▶ Задание a:
Перепишите все записи ниже без единого изменения, строку за строкой.

▶ Отрывок:
════
В крайнем ряду идёт маленький человечек с густой чёрной бородой (в последний раз арестован с нею и на фотокарточке снят таким, потому и в лагере ему не сбрили). Шагает он бодро, с сознанием достоинства, и несёт под мышкой перевязанный рулон ватмана. Это – его рацпредложение или изобретение, новинка какая-то, которой он гордится. Он начертил её на производстве, носил кому-то показывать в лагерь, теперь опять несёт на работу. И вдруг злой ветер вырывает рулон из-под его руки и катит от колонны прочь. Естественным движением Арнольд Раппопорт (читатель его уже знает) делает за рулоном первый шаг, второй, третий – но рулон катится дальше, между двумя конвоирами, уже за оцепление! – тут бы Раппопорту и остановиться, ведь «шаг вправо, шаг влево… без предупреждения!», но он – вот он – ватман! – Раппопорт скачет за ним, согнутый, с протянутыми вперёд руками, – злой рок уносит его техническую идею! – Арнольд вытянул руки, пальцы как грабли – варвар! не тронь мои чертежи! Колонна увидела, замялась и сама собою стала. Автоматы вскинуты, затворы щёлкнули!.. Пока всё типично, но вот тут начинается нетипичное: не нашлось дурака! никто не стреляет! варвары поняли, что это – не побег! Даже в замороченные их мозги вошёл понятным этот образ: автор гонится за убегающим творением. Пробежав ещё шагов пятнадцать за черту конвоя, Раппопорт ловит рулон, распрямляется и очень довольный возвращается в строй. Возвращается – с того света…
Хотя Раппопорт отхватил гораздо больше средней лагерной нормы (после детского срока и после десятки была ссылка, а теперь опять десятка), он жив, подвижен, блещет глазами, а глаза его, хоть и всегда весёлые, но созданы для страдания, очень выразительные глаза. Он гордится, что годы тюрьмы ничуть его не состарили, не сломили. Впрочем, как инженер, он всё время работает каким-нибудь производственным придурком и ему можно бодриться. Он оживлённо относится к своей работе, но ещё сверх того вынашивает творения для души.
════
▶ Входные записи:
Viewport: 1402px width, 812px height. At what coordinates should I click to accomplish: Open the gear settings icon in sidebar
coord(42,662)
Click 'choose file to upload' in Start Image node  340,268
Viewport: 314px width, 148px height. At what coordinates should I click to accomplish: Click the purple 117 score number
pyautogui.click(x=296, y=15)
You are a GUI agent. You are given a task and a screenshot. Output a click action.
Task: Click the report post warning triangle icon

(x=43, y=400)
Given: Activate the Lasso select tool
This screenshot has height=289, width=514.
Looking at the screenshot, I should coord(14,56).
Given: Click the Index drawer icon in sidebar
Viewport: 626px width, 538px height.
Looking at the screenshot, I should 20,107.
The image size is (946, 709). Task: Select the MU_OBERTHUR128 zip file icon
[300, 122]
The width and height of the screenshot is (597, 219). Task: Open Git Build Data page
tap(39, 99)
════
▶ Задание b:
Ответьте на вопросы по отрывку о Раппопорте выше.
(i) Что несёт под мышкой человечек с густой чёрной бородой?
(ii) Сколько ещё шагов пробегает Раппопорт за черту конвоя, прежде чем ловит рулон?
(iii) Чем, по словам отрывка, гордится Раппопорт в связи с годами тюрьмы?

▶ Полное решение a:
Viewport: 1402px width, 812px height. At what coordinates should I click to accomplish: Open the gear settings icon in sidebar
coord(42,662)
Click 'choose file to upload' in Start Image node  340,268
Viewport: 314px width, 148px height. At what coordinates should I click to accomplish: Click the purple 117 score number
pyautogui.click(x=296, y=15)
You are a GUI agent. You are given a task and a screenshot. Output a click action.
Task: Click the report post warning triangle icon

(x=43, y=400)
Given: Activate the Lasso select tool
This screenshot has height=289, width=514.
Looking at the screenshot, I should coord(14,56).
Given: Click the Index drawer icon in sidebar
Viewport: 626px width, 538px height.
Looking at the screenshot, I should 20,107.
The image size is (946, 709). Task: Select the MU_OBERTHUR128 zip file icon
[300, 122]
The width and height of the screenshot is (597, 219). Task: Open Git Build Data page
tap(39, 99)

▶ Полное решение b:
(i) Перевязанный рулон ватмана.
(ii) Ещё шагов пятнадцать.
(iii) Тем, что годы тюрьмы ничуть его не состарили, не сломили.